Tutto ciò non stupisce. Questo è un governo che ha deciso il rinvio sull'IMU, quanto sull'IVA, in attesa di trovare le risorse. E' un governo che si è vantato di poter utilizzare, dopo il recente vertice europeo, la miseria di un miliardo e mezzo di fondi comunitari (che l'Italia finanzia peraltro in quota parte) per «combattere» una disoccupazione giovanile gigantesca.

Siamo di fronte all'uso dell'aspirina per combattere il cancro. Basta raffrontare la modestia di queste cifre ai costi del debito pubblico, ed a quelli del Fiscal compact, per rendersene conto. Solo di interessi il debito pubblico costerà quest'anno 85 miliardi come minimo. Mentre il Fiscal compact, che entrerà in vigore nel 2014, comporterà un drenaggio di risorse pari a 55 miliardi annui per 20 anni. (vedi tabella sopra)

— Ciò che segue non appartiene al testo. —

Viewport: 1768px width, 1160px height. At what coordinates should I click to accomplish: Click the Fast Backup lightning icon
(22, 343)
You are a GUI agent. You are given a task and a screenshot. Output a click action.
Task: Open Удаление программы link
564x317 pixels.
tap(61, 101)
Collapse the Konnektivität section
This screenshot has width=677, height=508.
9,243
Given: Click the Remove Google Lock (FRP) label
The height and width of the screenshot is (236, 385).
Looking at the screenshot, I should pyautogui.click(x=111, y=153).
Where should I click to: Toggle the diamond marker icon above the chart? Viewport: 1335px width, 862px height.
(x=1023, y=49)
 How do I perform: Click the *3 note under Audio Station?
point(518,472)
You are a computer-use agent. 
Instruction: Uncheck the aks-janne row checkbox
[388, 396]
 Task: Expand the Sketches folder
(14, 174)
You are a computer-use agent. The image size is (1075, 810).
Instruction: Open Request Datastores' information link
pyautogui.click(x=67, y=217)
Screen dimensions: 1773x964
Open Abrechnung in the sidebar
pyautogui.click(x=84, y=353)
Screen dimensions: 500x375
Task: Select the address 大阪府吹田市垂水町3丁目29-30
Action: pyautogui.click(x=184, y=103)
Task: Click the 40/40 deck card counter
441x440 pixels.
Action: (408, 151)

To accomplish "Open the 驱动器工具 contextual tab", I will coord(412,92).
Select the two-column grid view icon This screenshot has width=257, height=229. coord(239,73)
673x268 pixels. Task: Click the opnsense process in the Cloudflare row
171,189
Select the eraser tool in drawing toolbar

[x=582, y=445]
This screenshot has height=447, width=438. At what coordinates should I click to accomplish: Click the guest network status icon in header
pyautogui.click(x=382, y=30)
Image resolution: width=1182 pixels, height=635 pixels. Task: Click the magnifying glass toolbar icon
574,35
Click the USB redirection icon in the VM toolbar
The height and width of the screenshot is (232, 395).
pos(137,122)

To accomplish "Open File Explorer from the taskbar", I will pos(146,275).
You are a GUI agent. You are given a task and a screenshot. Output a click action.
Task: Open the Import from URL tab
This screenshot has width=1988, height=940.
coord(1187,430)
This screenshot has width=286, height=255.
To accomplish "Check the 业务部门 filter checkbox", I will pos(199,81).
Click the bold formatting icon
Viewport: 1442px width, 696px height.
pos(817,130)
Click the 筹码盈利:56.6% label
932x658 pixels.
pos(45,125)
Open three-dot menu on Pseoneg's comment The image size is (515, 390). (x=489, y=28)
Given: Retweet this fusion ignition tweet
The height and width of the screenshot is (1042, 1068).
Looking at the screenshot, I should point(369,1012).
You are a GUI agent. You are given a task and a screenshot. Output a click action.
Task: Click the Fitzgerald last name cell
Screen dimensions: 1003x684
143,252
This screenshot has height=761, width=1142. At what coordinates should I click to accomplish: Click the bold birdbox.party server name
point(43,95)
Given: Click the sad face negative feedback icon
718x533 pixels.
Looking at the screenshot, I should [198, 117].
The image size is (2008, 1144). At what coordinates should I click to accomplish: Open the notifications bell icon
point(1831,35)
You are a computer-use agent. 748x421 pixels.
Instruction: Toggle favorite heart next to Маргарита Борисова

Ecco, cosa si fa di fronte a queste cifre spaventose, che annunciano nuovi e più pesanti sacrifici per la povera gente? Si fa della propaganda, peraltro debole, facilmente smontabile, palesemente buffonesca. Forse si potrebbe dire che anche in questo caso il governo del niente ha prodotto il nulla. Ma sarebbe troppo generoso, perché questi buffoni sono anche delinquenti al servizio di oligarchie pronte ad affamare interi paesi pur di non mollare la preda. Più precisamente, sono anzi essi stessi parte del blocco oligarchico responsabile della macelleria sociale in corso.

Criminali dunque. Nemici, non semplici avversari. Ma anche un po' buffoneschi nella loro pretesa, questa sì ridicola, di essere creduti come gli ennesimi «Salvatori della patria». Un'illusione già coltivata dal predecessore Monti - abbiamo visto con quali risultati - ed oggi rilanciata dal successore Letta. Ma una buffonata è una buffonata, anche se diffusa via Twitter. E questo chiunque è in grado di capirlo abbastanza alla svelta.

http://sollevazione.blogspot.it/2013/07 ... ezeta.html

...come si evince molte parole pochi fatti...........................[;)]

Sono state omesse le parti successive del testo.